_PROVIDED INFORMATION_.
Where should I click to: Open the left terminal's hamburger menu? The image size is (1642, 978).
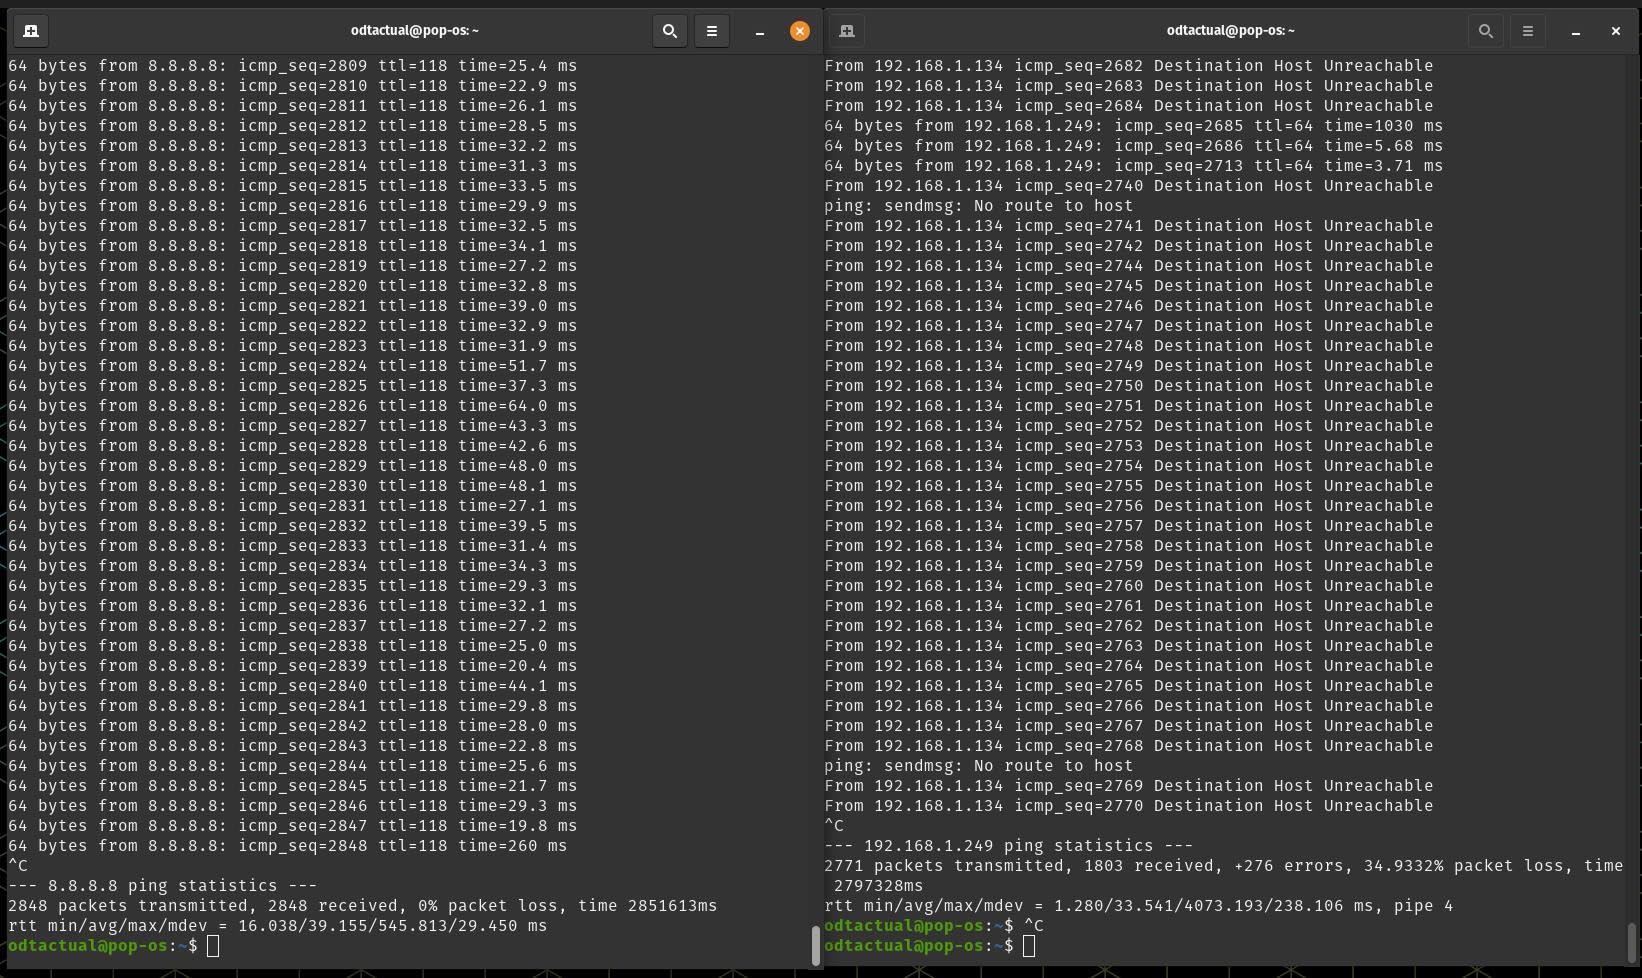click(712, 31)
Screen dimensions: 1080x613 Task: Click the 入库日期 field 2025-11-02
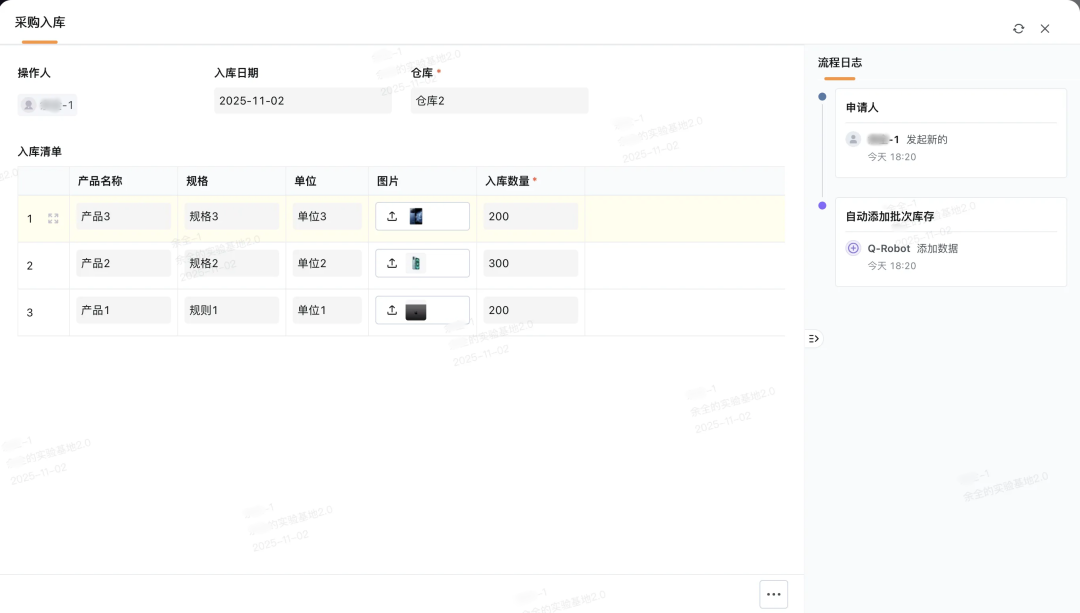point(302,101)
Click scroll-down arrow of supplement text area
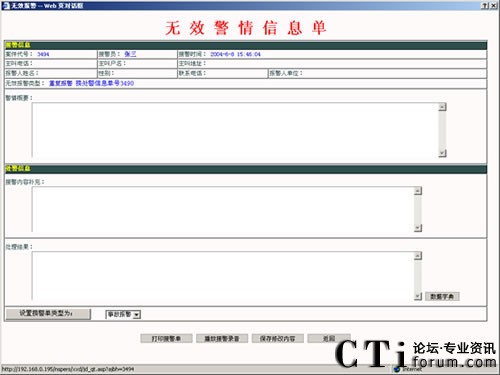 tap(418, 228)
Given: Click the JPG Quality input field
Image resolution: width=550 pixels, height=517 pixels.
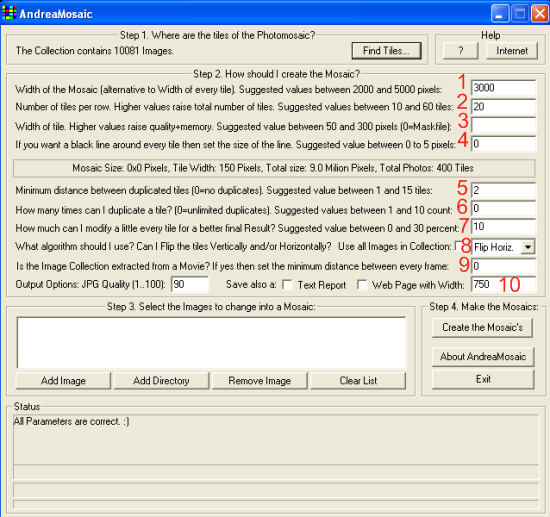Looking at the screenshot, I should click(x=190, y=284).
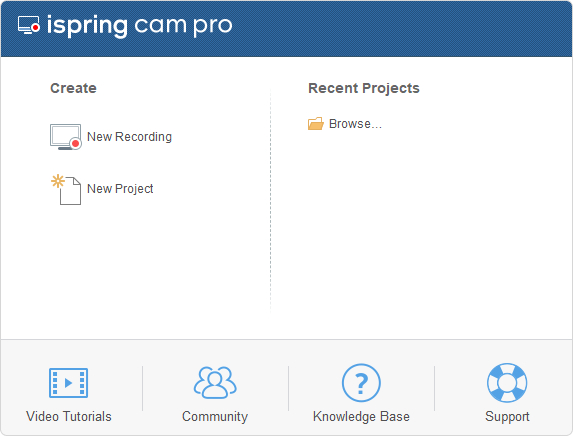Go to the Community text link
Viewport: 573px width, 436px height.
click(x=215, y=416)
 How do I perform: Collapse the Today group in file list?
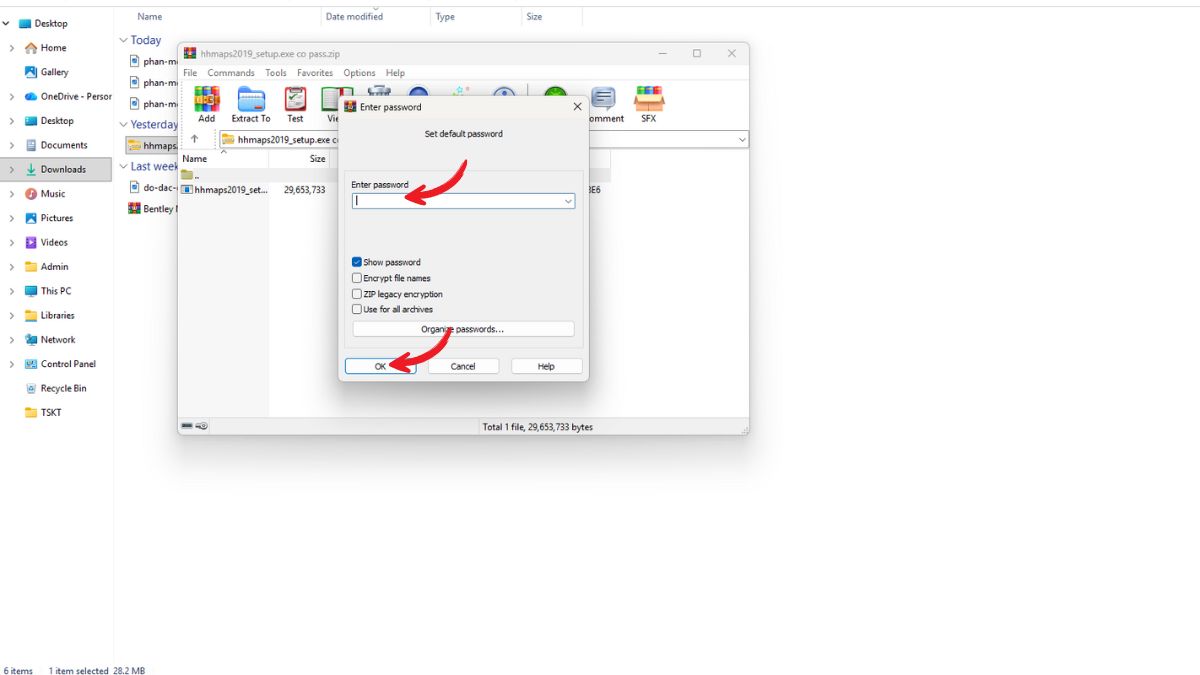click(x=123, y=40)
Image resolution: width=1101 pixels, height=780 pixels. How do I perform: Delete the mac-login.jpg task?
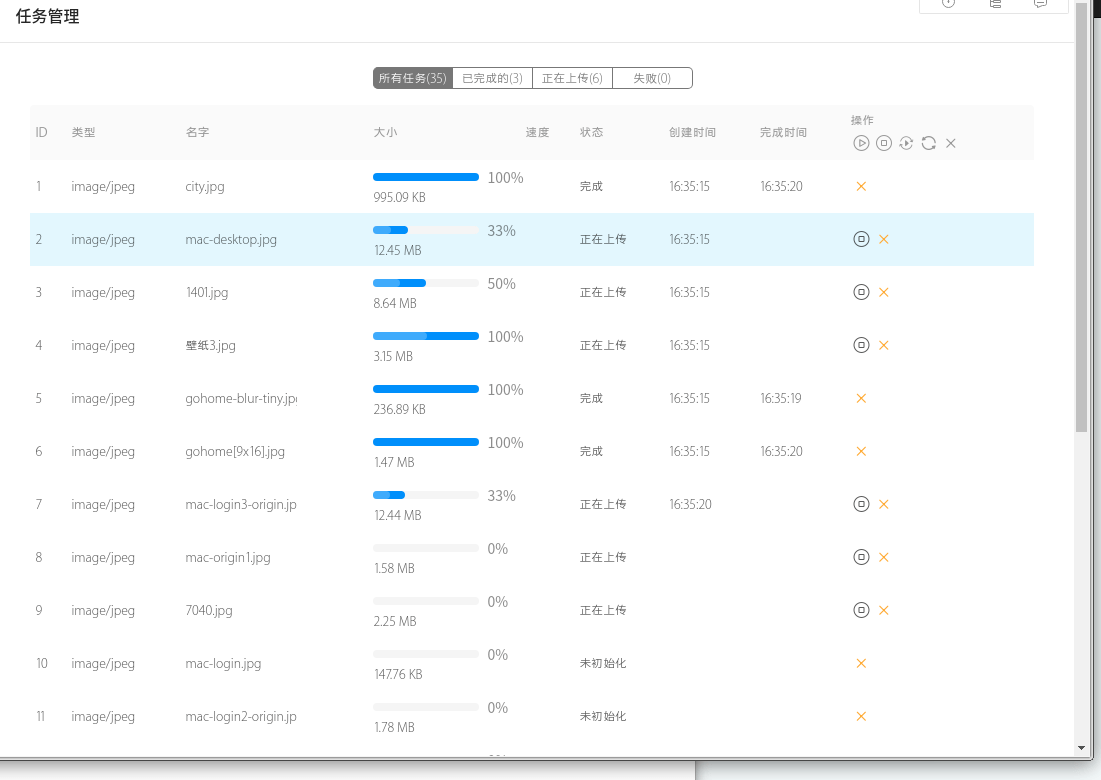861,663
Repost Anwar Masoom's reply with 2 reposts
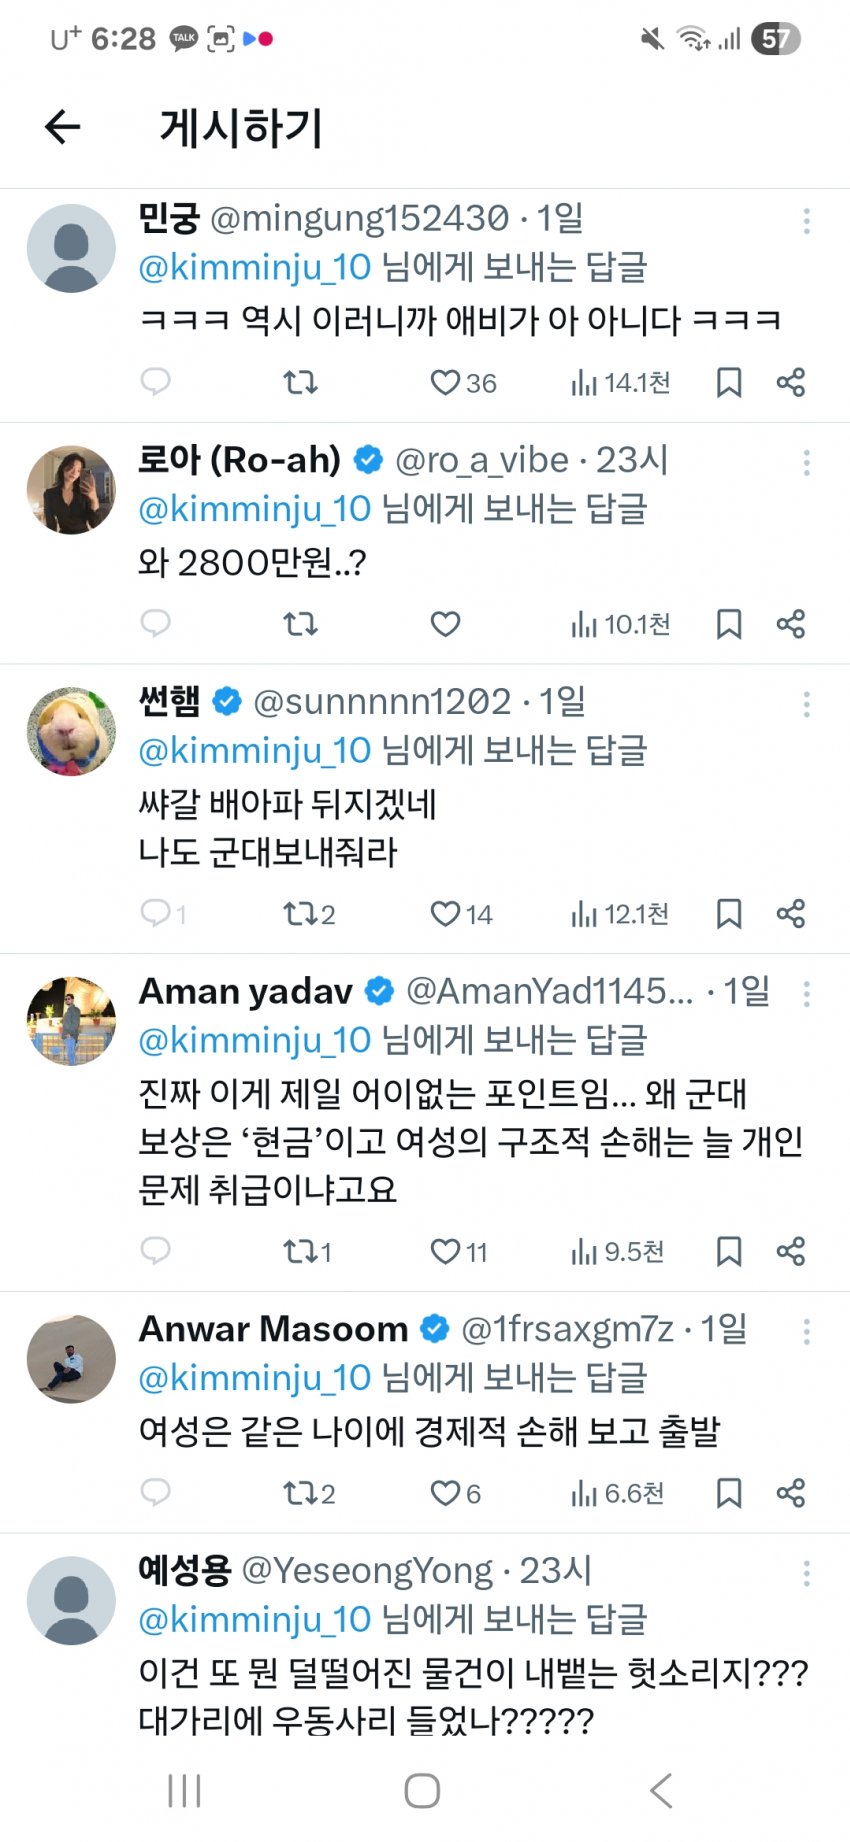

_ACTIVITY_.
Leave out the pictures and give the rest of the material again, unaltered.

_RESULT_.
Where should I click to: Open the left terminal's hamburger menu? The image size is (1642, 978).
click(712, 31)
Screen dimensions: 1080x613 Task: Click the 入库日期 field 2025-11-02
point(302,101)
Click scroll-down arrow of supplement text area
 tap(418, 228)
Given: Click the JPG Quality input field
Image resolution: width=550 pixels, height=517 pixels.
Looking at the screenshot, I should click(x=190, y=284).
Go to the Community text link
Viewport: 573px width, 436px height.
click(x=215, y=416)
 How do I perform: Collapse the Today group in file list?
click(x=123, y=40)
Image resolution: width=1101 pixels, height=780 pixels. How do I perform: Delete the mac-login.jpg task?
861,663
Repost Anwar Masoom's reply with 2 reposts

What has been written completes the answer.